Element and text position data
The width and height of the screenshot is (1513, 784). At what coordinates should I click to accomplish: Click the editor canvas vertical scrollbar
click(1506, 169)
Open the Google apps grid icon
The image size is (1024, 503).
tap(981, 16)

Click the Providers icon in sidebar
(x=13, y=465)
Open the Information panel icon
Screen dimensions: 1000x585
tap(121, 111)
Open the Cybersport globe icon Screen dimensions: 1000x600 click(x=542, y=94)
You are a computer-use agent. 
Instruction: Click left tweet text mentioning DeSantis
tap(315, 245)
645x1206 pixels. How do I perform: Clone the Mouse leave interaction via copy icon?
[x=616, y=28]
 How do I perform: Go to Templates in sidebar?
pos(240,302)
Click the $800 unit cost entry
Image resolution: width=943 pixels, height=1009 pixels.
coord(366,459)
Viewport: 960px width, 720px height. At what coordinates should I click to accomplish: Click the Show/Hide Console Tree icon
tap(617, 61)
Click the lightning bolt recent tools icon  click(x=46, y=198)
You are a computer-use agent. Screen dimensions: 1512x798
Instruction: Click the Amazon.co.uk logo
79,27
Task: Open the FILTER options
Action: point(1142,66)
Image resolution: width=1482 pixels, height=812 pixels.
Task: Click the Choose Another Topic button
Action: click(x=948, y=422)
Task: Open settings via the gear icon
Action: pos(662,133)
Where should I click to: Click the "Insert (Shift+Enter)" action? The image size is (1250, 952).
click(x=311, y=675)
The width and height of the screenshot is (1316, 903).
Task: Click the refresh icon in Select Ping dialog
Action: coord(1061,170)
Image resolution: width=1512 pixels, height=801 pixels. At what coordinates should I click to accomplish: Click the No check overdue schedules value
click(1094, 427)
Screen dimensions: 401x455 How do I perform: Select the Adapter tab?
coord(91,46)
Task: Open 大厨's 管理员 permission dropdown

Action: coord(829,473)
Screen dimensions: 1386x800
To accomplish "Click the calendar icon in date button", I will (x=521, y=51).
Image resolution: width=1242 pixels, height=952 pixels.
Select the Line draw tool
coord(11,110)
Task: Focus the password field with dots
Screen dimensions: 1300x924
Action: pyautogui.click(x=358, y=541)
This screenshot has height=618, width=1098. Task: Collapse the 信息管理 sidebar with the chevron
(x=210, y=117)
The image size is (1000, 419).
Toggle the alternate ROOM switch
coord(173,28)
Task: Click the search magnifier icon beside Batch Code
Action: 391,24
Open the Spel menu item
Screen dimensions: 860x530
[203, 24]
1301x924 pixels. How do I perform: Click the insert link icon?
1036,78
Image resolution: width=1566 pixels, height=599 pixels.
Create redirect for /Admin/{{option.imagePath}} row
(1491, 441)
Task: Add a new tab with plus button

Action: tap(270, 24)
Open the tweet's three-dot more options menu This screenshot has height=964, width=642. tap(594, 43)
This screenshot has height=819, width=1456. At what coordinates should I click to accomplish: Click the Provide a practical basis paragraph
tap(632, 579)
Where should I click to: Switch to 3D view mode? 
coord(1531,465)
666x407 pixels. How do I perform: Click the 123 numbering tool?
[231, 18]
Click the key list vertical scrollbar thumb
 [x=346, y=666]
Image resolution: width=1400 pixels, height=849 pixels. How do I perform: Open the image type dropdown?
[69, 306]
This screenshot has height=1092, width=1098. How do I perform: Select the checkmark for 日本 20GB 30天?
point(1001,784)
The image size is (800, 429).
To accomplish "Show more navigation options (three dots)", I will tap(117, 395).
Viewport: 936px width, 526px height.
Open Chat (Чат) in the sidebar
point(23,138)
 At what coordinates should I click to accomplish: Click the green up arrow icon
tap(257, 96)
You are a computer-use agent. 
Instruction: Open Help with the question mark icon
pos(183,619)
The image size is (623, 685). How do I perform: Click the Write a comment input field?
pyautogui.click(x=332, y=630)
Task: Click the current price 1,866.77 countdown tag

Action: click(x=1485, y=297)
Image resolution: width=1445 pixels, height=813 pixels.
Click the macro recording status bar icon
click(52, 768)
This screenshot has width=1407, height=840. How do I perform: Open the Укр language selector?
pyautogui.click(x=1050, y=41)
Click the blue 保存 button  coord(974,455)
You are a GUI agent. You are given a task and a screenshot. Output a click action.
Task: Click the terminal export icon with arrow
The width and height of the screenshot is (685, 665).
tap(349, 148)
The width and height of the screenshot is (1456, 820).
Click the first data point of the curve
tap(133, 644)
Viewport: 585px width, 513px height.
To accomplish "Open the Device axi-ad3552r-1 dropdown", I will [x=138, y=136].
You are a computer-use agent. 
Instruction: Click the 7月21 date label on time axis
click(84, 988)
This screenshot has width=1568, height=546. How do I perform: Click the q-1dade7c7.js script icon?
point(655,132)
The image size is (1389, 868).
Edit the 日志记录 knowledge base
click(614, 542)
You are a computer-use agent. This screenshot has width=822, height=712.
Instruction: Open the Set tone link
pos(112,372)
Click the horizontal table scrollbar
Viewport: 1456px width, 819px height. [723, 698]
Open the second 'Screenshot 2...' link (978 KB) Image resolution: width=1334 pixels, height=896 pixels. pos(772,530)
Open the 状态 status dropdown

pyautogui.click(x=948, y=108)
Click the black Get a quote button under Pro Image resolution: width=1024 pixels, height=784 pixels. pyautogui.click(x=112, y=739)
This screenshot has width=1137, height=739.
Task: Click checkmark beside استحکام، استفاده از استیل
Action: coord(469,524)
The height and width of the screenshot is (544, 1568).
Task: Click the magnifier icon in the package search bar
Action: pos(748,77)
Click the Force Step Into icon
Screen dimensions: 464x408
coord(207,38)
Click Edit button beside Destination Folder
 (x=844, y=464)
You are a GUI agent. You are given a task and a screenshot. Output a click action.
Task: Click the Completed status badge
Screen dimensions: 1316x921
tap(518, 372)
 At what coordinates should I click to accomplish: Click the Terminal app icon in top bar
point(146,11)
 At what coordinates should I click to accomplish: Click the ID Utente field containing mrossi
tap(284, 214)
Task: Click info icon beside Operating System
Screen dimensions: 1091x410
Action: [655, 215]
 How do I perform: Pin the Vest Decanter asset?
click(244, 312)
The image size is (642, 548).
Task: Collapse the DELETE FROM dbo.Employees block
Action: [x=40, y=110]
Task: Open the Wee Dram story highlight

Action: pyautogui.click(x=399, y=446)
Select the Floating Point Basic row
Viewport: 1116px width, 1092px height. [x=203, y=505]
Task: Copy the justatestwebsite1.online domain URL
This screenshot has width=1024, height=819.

Set problem
Rewrite all of the data above, replacing "How do I perform" with "How can I do" wherever it occurs and keeping everything else the same.

Finished task
The width and height of the screenshot is (1513, 784). At what coordinates should I click to accomplish: Click the editor canvas vertical scrollbar
click(1506, 169)
Open the Google apps grid icon
The image size is (1024, 503).
tap(981, 16)

Click the Providers icon in sidebar
(x=13, y=465)
Open the Information panel icon
Screen dimensions: 1000x585
tap(121, 111)
Open the Cybersport globe icon Screen dimensions: 1000x600 click(x=542, y=94)
You are a computer-use agent. 
Instruction: Click left tweet text mentioning DeSantis
tap(315, 245)
645x1206 pixels. How can I do: Clone the Mouse leave interaction via copy icon?
[x=616, y=28]
 How can I do: Go to Templates in sidebar?
pos(240,302)
Click the $800 unit cost entry
Image resolution: width=943 pixels, height=1009 pixels.
coord(366,459)
Viewport: 960px width, 720px height. At what coordinates should I click to accomplish: Click the Show/Hide Console Tree icon
tap(617, 61)
Click the lightning bolt recent tools icon  click(x=46, y=198)
You are a computer-use agent. Screen dimensions: 1512x798
Instruction: Click the Amazon.co.uk logo
79,27
Task: Open the FILTER options
Action: point(1142,66)
Image resolution: width=1482 pixels, height=812 pixels.
Task: Click the Choose Another Topic button
Action: click(x=948, y=422)
Task: Open settings via the gear icon
Action: pos(662,133)
Where should I click to: Click the "Insert (Shift+Enter)" action? The image size is (1250, 952).
click(x=311, y=675)
The width and height of the screenshot is (1316, 903).
Task: Click the refresh icon in Select Ping dialog
Action: coord(1061,170)
Image resolution: width=1512 pixels, height=801 pixels. At what coordinates should I click to accomplish: Click the No check overdue schedules value
click(1094, 427)
Screen dimensions: 401x455 How can I do: Select the Adapter tab?
coord(91,46)
Task: Open 大厨's 管理员 permission dropdown

Action: coord(829,473)
Screen dimensions: 1386x800
To accomplish "Click the calendar icon in date button", I will (x=521, y=51).
Image resolution: width=1242 pixels, height=952 pixels.
Select the Line draw tool
coord(11,110)
Task: Focus the password field with dots
Screen dimensions: 1300x924
Action: pyautogui.click(x=358, y=541)
This screenshot has height=618, width=1098. Task: Collapse the 信息管理 sidebar with the chevron
(x=210, y=117)
The image size is (1000, 419).
Toggle the alternate ROOM switch
coord(173,28)
Task: Click the search magnifier icon beside Batch Code
Action: 391,24
Open the Spel menu item
Screen dimensions: 860x530
[203, 24]
1301x924 pixels. How can I do: Click the insert link icon?
1036,78
Image resolution: width=1566 pixels, height=599 pixels.
Create redirect for /Admin/{{option.imagePath}} row
(1491, 441)
Task: Add a new tab with plus button

Action: tap(270, 24)
Open the tweet's three-dot more options menu This screenshot has height=964, width=642. tap(594, 43)
This screenshot has height=819, width=1456. At what coordinates should I click to accomplish: Click the Provide a practical basis paragraph
tap(632, 579)
Where should I click to: Switch to 3D view mode? 
coord(1531,465)
666x407 pixels. How can I do: Click the 123 numbering tool?
[231, 18]
Click the key list vertical scrollbar thumb
 [x=346, y=666]
Image resolution: width=1400 pixels, height=849 pixels. How can I do: Open the image type dropdown?
[69, 306]
This screenshot has height=1092, width=1098. How can I do: Select the checkmark for 日本 20GB 30天?
point(1001,784)
The image size is (800, 429).
To accomplish "Show more navigation options (three dots)", I will tap(117, 395).
Viewport: 936px width, 526px height.
Open Chat (Чат) in the sidebar
point(23,138)
 At what coordinates should I click to accomplish: Click the green up arrow icon
tap(257, 96)
You are a computer-use agent. 
Instruction: Open Help with the question mark icon
pos(183,619)
The image size is (623, 685). How can I do: Click the Write a comment input field?
pyautogui.click(x=332, y=630)
Task: Click the current price 1,866.77 countdown tag

Action: click(x=1485, y=297)
Image resolution: width=1445 pixels, height=813 pixels.
Click the macro recording status bar icon
click(52, 768)
This screenshot has width=1407, height=840. How can I do: Open the Укр language selector?
pyautogui.click(x=1050, y=41)
Click the blue 保存 button  coord(974,455)
You are a GUI agent. You are given a task and a screenshot. Output a click action.
Task: Click the terminal export icon with arrow
The width and height of the screenshot is (685, 665).
tap(349, 148)
The width and height of the screenshot is (1456, 820).
Click the first data point of the curve
tap(133, 644)
Viewport: 585px width, 513px height.
To accomplish "Open the Device axi-ad3552r-1 dropdown", I will [x=138, y=136].
You are a computer-use agent. 
Instruction: Click the 7月21 date label on time axis
click(84, 988)
This screenshot has width=1568, height=546. How can I do: Click the q-1dade7c7.js script icon?
point(655,132)
The image size is (1389, 868).
Edit the 日志记录 knowledge base
click(614, 542)
You are a computer-use agent. This screenshot has width=822, height=712.
Instruction: Open the Set tone link
pos(112,372)
Click the horizontal table scrollbar
Viewport: 1456px width, 819px height. [723, 698]
Open the second 'Screenshot 2...' link (978 KB) Image resolution: width=1334 pixels, height=896 pixels. pos(772,530)
Open the 状态 status dropdown

pyautogui.click(x=948, y=108)
Click the black Get a quote button under Pro Image resolution: width=1024 pixels, height=784 pixels. pyautogui.click(x=112, y=739)
This screenshot has width=1137, height=739.
Task: Click checkmark beside استحکام، استفاده از استیل
Action: coord(469,524)
The height and width of the screenshot is (544, 1568).
Task: Click the magnifier icon in the package search bar
Action: pos(748,77)
Click the Force Step Into icon
Screen dimensions: 464x408
coord(207,38)
Click Edit button beside Destination Folder
 (x=844, y=464)
You are a GUI agent. You are given a task and a screenshot. Output a click action.
Task: Click the Completed status badge
Screen dimensions: 1316x921
tap(518, 372)
 At what coordinates should I click to accomplish: Click the Terminal app icon in top bar
point(146,11)
 At what coordinates should I click to accomplish: Click the ID Utente field containing mrossi
tap(284, 214)
Task: Click info icon beside Operating System
Screen dimensions: 1091x410
Action: [655, 215]
 How can I do: Pin the Vest Decanter asset?
click(244, 312)
The image size is (642, 548).
Task: Collapse the DELETE FROM dbo.Employees block
Action: [x=40, y=110]
Task: Open the Wee Dram story highlight

Action: pyautogui.click(x=399, y=446)
Select the Floating Point Basic row
Viewport: 1116px width, 1092px height. [x=203, y=505]
Task: Copy the justatestwebsite1.online domain URL
This screenshot has width=1024, height=819.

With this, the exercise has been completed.